Of course we're still licking our wounds as well.. losing to Wales in a football match.. hmmm. I'd wished for another turnout, but what can you do.
In the midst of heat and disappointment, I began reading The Wasp Factory by Iain Banks.
Not quite what I had expected, but I went in blind so that's what it will get you.
I've gotten to meet Frank. Frank is a bit of a psychopath. He's killed three people already, but thinks it was just a stage he needed to get through.
The day we meet him, he's taking us on a tour on the little island of England he calls home. He's got a few strange habits and keeps talking about 'The Wasp Factory' but we get no feel of what it really is. Just a few shivers and goosebumps.
His ordinary, psychopathic life turns upside down as his half-brother escapes the asylum.
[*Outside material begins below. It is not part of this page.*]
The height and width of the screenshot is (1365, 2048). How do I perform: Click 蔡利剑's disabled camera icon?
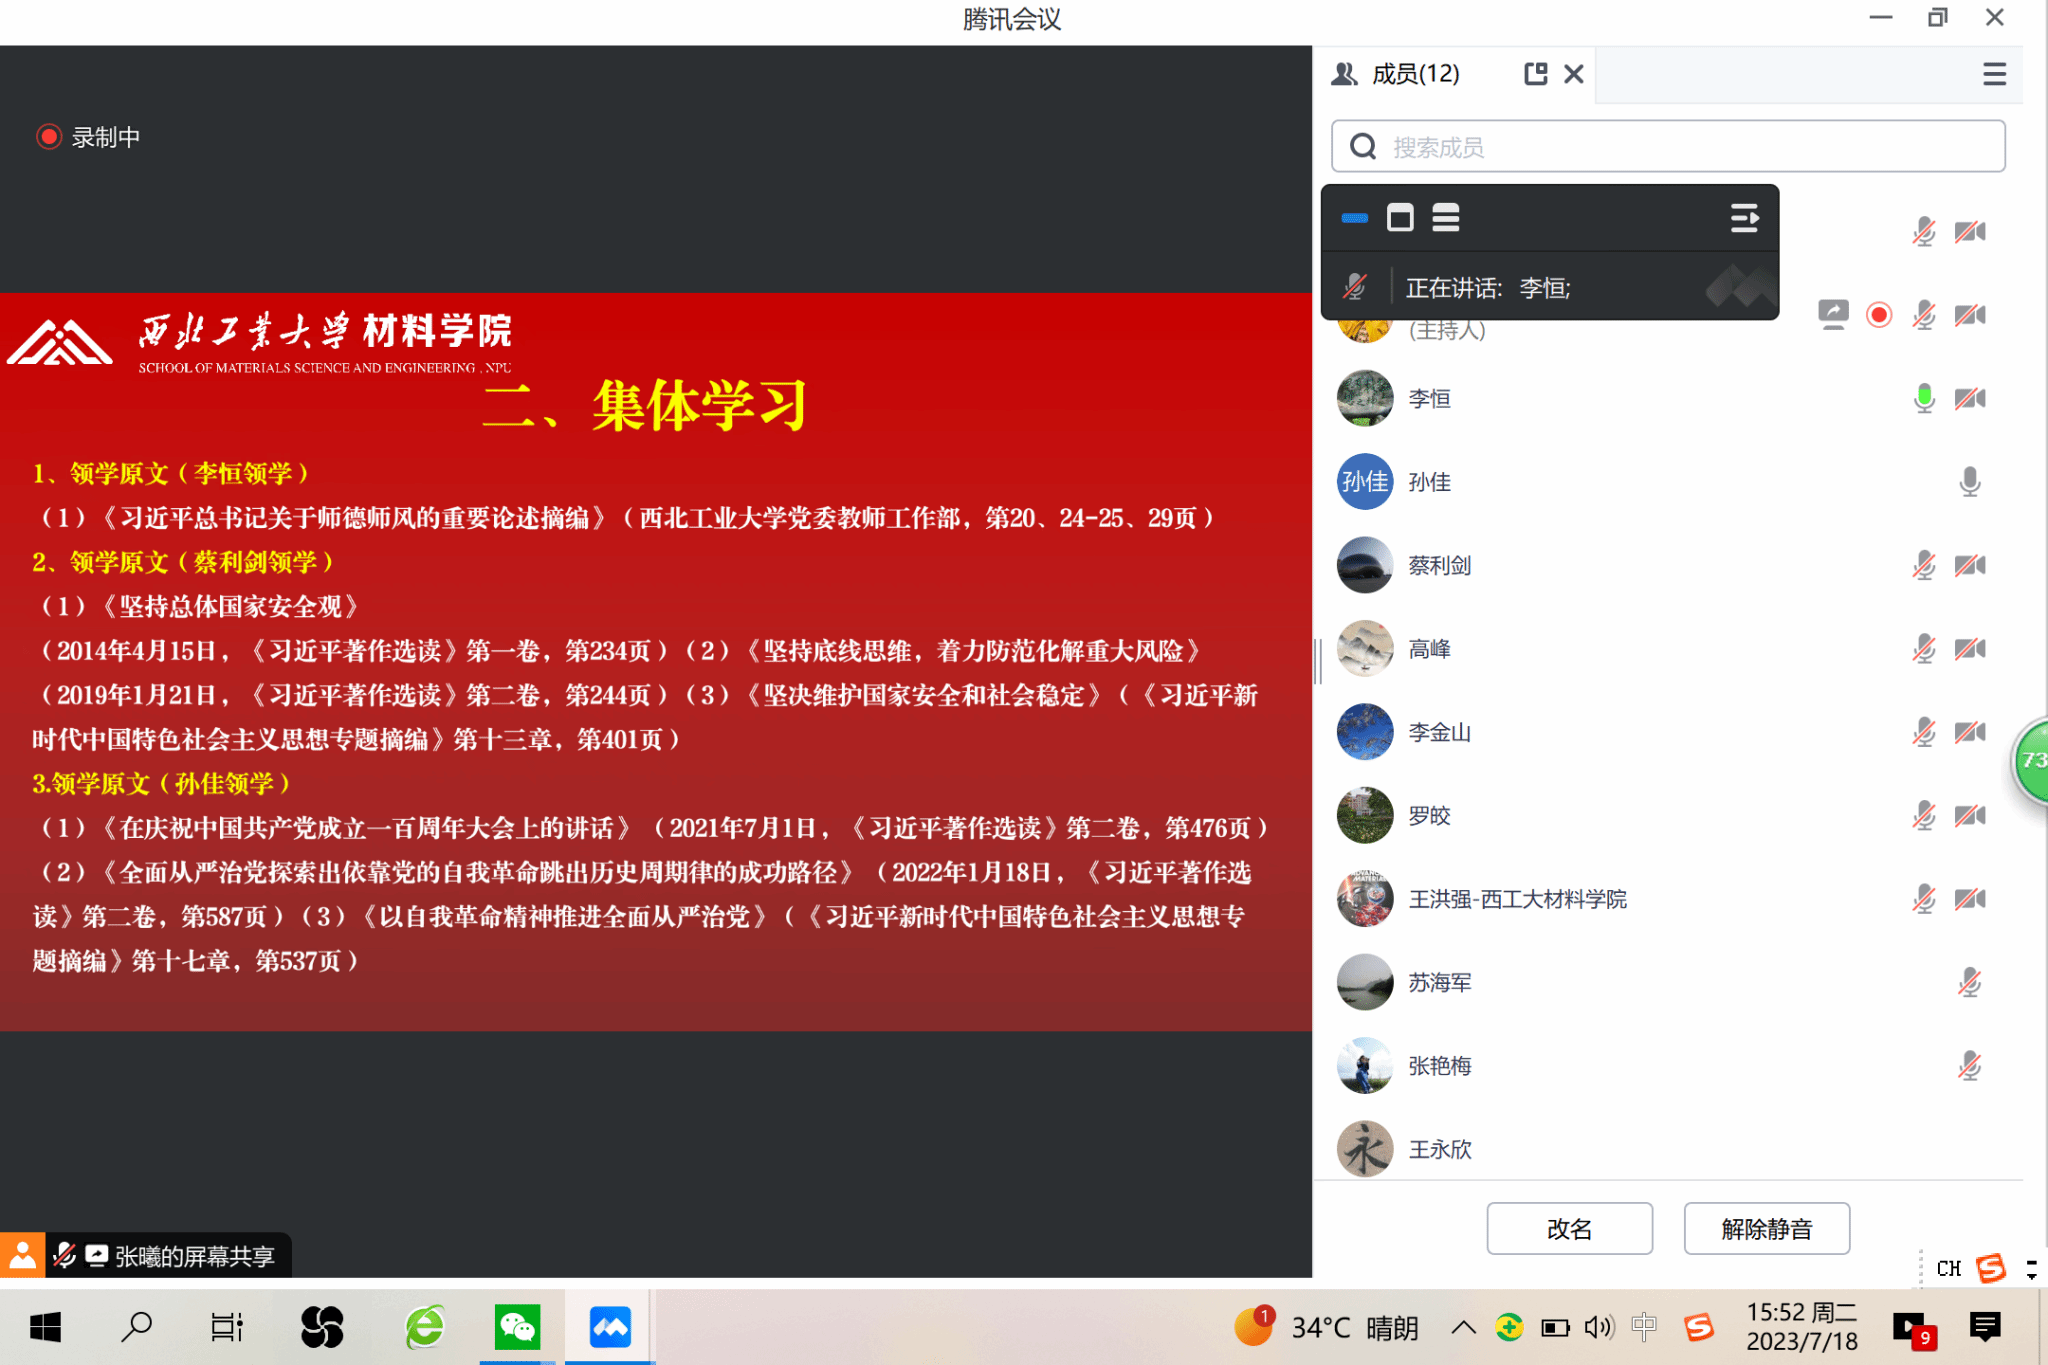point(1969,566)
Seems like it's a family trait they suffer from.
We follow him day by day as he is waiting for his brother to come home, receiving phone calls from him now and then.
We get to meet the people Frank calls his family and friends.
We get to experience what The Wasp Factory actually does.
We get to watch him prepare to kill his half-brother.
While we wait for what seems inevitable we get a closer look into the depth of his madness.
He's made a little shrine of what happened to him as a little boy (being mauled by a dog), adding artefacts referring to every murder he's committed.
Of course while his brother is getting nearer, Frank's life get turned upside down, making him see everything he has done in a different light.
The novel itself is bleakly written and very to the point. Its descriptive nature feels crude and very masculine at times, which bothered me a little. It seemed superfluous, but having read the entire story I realize that every word written in this story has meaning.
Others have described this novel as being horrifying and awful. In its context it seems his way of life, albeit twisted as fuck, but the horror didn't strike me as particularly despicable.
If this was trash, I wouldn't even bother reading it, but the horror and cruelty has been woven into a great story about coming of age.